Daily Agenda: Investors Brace for Quarterly Earnings Season

Alcoa launches earnings season while Daily Mail mulls Yahoo! bid; Cameron faces Parliament on Panama; StanChart selling Asian loans.


Alcoa, the international and New York–headquartered metals giant currently planning to split into two separate companies, will report first-quarter earnings after U.S. equities markets close today. Traditionally, the aluminum producer’s announcement signals the start of earnings season. This reporting cycle comes as the ratio of negative to positive warnings from Standard & Poor’s 500 index components is at its highest level since 2013. The question facing investors now is whether corporate leaders have set the bar low enough to manage expectations and avoid interrupting the rally from February’s lows.

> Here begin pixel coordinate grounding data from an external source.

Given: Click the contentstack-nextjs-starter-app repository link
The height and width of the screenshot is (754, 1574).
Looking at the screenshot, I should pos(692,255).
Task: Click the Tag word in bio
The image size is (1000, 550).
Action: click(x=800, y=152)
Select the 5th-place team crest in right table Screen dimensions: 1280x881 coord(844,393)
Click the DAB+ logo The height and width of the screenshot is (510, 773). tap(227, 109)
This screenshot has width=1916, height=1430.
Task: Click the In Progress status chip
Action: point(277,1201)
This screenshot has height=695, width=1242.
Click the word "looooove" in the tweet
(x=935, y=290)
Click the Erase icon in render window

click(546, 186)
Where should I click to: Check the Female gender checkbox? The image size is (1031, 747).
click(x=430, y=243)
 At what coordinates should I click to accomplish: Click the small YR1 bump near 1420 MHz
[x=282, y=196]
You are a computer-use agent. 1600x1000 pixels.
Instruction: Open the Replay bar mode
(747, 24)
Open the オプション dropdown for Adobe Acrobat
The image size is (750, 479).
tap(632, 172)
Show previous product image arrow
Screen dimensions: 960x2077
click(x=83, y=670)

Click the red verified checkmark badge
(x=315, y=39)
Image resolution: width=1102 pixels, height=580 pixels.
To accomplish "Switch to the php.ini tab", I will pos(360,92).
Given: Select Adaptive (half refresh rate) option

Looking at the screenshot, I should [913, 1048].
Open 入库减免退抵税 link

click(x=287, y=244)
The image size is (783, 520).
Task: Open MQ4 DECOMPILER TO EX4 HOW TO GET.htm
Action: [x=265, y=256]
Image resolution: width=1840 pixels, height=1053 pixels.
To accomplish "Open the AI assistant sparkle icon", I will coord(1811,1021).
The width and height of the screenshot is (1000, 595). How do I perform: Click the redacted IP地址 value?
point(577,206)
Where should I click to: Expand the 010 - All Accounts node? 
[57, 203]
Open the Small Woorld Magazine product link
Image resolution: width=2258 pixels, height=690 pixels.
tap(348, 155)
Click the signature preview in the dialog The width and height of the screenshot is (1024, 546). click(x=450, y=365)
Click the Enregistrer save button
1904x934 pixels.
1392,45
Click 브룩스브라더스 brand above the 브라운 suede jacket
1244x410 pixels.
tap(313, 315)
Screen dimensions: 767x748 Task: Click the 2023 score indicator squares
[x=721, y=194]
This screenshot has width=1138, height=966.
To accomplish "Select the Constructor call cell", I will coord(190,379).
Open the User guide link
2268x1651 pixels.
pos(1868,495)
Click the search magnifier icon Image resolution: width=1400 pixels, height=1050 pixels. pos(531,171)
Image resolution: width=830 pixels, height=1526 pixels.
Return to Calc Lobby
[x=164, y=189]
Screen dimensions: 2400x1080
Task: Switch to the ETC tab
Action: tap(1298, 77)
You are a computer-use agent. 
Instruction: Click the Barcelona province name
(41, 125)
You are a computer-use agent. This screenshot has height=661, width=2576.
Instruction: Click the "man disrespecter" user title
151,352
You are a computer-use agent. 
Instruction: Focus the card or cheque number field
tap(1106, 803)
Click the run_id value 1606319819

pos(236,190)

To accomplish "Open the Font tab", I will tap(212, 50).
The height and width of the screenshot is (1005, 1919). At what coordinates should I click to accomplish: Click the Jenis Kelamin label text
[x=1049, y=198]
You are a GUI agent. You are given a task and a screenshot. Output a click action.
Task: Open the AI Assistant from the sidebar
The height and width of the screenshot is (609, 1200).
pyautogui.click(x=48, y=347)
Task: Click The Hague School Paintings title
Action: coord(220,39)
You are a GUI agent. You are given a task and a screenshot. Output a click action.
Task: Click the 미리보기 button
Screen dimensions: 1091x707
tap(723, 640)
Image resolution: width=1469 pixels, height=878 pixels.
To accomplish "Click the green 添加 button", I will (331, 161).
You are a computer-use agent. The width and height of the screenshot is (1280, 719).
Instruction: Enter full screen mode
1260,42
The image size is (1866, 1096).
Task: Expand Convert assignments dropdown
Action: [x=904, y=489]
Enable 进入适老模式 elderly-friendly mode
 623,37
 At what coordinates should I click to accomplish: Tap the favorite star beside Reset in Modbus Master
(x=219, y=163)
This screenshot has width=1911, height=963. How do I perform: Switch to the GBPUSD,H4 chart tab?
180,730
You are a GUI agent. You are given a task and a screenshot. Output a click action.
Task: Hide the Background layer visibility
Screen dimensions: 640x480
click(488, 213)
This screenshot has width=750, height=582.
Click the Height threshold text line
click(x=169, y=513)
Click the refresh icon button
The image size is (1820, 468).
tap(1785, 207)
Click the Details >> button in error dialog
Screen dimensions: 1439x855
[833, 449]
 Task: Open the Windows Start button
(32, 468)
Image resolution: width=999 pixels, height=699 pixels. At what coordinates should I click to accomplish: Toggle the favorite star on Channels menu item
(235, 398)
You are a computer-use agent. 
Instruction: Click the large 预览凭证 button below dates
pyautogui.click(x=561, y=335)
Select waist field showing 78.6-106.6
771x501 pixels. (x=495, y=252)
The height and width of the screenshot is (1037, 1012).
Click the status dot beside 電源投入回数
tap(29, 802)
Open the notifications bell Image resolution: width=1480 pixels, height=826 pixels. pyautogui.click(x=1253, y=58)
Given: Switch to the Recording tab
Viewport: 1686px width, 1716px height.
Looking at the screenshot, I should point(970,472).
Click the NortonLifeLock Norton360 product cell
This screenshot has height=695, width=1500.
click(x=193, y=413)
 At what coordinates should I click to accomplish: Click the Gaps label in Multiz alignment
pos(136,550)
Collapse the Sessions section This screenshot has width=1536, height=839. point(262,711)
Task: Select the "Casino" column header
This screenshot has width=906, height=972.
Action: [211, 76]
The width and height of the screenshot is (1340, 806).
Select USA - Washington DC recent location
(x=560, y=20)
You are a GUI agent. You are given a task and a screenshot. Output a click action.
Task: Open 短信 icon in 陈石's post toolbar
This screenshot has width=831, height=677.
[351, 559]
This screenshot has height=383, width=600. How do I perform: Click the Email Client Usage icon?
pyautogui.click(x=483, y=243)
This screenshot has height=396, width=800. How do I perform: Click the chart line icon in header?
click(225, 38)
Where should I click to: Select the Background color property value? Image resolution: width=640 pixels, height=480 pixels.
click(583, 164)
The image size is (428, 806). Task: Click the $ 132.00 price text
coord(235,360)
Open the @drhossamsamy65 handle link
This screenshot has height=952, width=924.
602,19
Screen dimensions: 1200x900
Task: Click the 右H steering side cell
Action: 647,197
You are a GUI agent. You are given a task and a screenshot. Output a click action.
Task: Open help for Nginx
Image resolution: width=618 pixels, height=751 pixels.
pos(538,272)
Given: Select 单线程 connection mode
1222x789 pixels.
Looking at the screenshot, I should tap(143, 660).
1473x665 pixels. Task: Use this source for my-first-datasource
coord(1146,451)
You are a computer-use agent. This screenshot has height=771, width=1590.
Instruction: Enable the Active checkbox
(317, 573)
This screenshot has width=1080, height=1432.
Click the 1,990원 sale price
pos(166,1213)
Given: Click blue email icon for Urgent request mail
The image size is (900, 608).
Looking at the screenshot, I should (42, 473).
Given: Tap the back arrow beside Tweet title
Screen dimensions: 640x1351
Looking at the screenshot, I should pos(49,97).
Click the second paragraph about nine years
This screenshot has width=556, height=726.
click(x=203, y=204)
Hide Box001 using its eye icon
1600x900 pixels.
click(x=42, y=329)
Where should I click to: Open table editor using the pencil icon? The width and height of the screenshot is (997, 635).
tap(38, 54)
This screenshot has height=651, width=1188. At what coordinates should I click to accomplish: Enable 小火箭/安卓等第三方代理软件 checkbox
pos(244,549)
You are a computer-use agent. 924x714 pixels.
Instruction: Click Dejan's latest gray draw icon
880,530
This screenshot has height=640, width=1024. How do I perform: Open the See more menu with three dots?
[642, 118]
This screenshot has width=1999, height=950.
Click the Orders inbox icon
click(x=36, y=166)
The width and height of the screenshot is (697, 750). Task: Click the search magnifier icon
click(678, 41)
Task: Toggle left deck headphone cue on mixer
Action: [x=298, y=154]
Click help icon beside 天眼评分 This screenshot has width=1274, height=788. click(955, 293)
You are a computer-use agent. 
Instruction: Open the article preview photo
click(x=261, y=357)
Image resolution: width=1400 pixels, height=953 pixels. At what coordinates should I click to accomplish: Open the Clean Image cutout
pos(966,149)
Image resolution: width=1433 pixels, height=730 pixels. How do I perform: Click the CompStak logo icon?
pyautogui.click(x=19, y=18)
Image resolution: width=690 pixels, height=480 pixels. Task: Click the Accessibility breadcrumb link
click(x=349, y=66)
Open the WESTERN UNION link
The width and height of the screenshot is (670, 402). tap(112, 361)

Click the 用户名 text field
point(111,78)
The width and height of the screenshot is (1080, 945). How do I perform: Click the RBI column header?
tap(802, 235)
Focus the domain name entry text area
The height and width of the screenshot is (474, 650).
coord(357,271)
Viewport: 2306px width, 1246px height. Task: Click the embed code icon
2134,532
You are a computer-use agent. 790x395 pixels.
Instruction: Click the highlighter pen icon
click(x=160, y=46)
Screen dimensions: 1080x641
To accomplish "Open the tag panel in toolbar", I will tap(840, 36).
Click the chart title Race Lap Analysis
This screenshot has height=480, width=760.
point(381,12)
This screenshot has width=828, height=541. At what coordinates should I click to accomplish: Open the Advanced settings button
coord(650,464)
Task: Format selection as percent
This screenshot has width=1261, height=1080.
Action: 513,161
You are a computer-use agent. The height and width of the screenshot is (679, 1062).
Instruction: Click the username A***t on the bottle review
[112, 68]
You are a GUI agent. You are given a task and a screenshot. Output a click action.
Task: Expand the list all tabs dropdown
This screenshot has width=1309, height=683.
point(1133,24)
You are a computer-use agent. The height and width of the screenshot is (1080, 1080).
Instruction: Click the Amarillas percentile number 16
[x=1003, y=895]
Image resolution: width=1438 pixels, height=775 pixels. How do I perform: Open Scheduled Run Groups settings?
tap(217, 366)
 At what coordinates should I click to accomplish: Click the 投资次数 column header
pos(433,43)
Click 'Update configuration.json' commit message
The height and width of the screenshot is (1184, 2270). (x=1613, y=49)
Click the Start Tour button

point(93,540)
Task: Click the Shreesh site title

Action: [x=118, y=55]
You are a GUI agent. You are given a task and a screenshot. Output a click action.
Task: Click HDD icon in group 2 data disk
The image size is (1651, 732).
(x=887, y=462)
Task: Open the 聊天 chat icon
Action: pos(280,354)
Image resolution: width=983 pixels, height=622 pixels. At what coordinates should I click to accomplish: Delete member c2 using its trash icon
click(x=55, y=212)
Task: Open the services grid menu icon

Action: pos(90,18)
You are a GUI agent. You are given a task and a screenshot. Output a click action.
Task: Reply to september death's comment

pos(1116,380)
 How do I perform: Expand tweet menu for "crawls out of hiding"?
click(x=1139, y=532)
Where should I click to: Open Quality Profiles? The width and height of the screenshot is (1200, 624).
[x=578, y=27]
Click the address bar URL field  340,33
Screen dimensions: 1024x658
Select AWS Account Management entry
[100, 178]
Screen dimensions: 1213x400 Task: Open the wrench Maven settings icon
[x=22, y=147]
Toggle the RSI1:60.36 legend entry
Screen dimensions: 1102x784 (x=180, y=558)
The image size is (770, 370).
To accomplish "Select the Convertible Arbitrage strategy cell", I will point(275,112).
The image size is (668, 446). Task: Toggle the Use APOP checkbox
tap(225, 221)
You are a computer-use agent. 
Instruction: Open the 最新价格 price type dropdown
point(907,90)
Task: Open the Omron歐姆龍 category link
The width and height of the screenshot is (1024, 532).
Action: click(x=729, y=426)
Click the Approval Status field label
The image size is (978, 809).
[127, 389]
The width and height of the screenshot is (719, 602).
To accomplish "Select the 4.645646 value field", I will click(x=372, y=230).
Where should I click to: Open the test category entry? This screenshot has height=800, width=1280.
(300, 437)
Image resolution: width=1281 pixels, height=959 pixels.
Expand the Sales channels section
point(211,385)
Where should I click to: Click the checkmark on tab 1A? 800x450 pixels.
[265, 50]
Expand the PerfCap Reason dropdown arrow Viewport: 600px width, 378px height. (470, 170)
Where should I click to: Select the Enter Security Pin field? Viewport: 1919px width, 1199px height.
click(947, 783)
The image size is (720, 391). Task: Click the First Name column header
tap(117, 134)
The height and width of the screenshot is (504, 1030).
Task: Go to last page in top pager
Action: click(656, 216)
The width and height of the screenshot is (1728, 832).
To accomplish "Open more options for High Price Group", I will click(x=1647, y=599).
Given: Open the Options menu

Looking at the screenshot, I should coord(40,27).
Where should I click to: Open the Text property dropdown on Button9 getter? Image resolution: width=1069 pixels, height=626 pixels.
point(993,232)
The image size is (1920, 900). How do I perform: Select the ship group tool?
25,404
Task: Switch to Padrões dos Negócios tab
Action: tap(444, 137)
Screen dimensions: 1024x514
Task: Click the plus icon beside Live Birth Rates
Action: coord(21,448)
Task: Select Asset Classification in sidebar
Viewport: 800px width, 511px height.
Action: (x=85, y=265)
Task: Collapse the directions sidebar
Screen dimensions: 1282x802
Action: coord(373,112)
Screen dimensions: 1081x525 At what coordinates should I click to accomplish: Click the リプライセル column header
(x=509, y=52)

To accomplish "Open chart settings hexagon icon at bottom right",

Cameron to Discuss Panama Papers before Parliament. British Prime Minister David Cameron will speak before Parliament today to address concerns raised over his personal finances after the Panama Papers leak of tax documents from a Panamanian law firm revealed he had owned stock in an offshore vehicle. In response to the uproar, Cameron has published six years of tax data and admitted that he badly handled his initial response to inquiries by the media and political opponents when the scandal erupted.

Daily Mail said to mull Yahoo! bid. The Wall Street Journal reported today that sources at the U.K. media stalwart Daily Mail said it was joining two U.S. tech powers, Alphabet, the parent of search giant Google, and wireless provider Verizon Communications in examining the troubled Internet company. Yahoo! has expressed interest in selling its core online business while retaining its Alibaba stake. (Note: Daily Mail and General Trust is the majority owner of Institutional Investor’s parent company, Euromoney Institutional Investor.)

Slowdown in factory activity in Italy raises concerns over peripheral EU economies. Industrial production data for February released today by Italy’s Instituto Nazionale di Statistica revealed a factory output slowdown for the month, with a 0.6 percent decline for the headline index versus an upwardly revised January reading. Following the heels of last week’s downward revision of gross-domestic-product forecasts and an increase in headline unemployment, the data raises fresh concerns that European Central Bank market intervention has not yet had an effect on real economies in the weaker southern European Union states.

Standard Chartered to sell Asian loans. Bloomberg reported today that unnamed sources were saying that Standard Chartered was exploring the sale of more than $4 billion in assets across Asian markets. The assets in question are a loan portfolio with exposures throughout the primary developing Asian economies. The move comes after the London-based, Asian-centric bank announced late last year that it would slim its balance sheet with a reduction of up to $30 billion of risk assets.

Consumer prices remain stable in China. Overnight, China’s National Bureau of Statistics released consumer price data for March with the headline price index rising by 2.3 percent year-over-year, below consensus analyst forecasts. Politically sensitive food prices rose sharply in several key categories. Separately, producer prices contracted by 4.3 percent versus March 2015 marking the 49th consecutive year-over-year decline.


Portfolio Perspective: Have Options Markets Priced in a Rough Bank Earnings Season? — Jim Strugger, MKM Partners

Quarterly financial sector earnings are forecast to decline 15.5 percent, led lower by diversified financials that are expected to show a 23 percent year-over-year drop per Bloomberg. That ranks second at the GICS industry group level behind energy equipment and services where the consensus estimates a 79 percent earnings per share plunge.

Financials are the worst-performing S&P 500 Index (SPX, 2047.23) sector so far this year, down 7.6 percent versus a flat SPX. At the industry-group level, banks (-15.9 percent) and diversified financials (–6.1 percent) rank 24th and 22nd of the 24 industry groups over the same period. Two questions that will be answered this week are whether the sharp decline in earnings estimates for financials fully captures the difficult quarter and if poor performance of financial stocks has priced in these results.

Based on the post-earnings move implied by listed options on the universal banks that report this week — JPMorgan Chase (JPM), Bank of America Merrill Lynch (BAC), Wells Fargo (WFC) and Citigroup (C) — the market doesn’t appear overly concerned. JPM’s implied change of 2.6 percent is only moderately above the 2.2 percent eight-quarter realized average, a setup mirrored in BAC (3 percent vs. 2.5 percent), WFC (2.3 percent vs. 1.4 percent) and C (3.3 percent vs. 3.8 percent).

It is worth pointing out the divide between JPM/WFC and BAC/C. The former two have outperformed the latter by around 10 percentage points this year and also have lower implied earnings volatility. The one-month skew curves also reflects this apparent risk spread.

Jim Strugger is a managing director and derivatives strategist for MKM Partners in Stamford, Connecticut.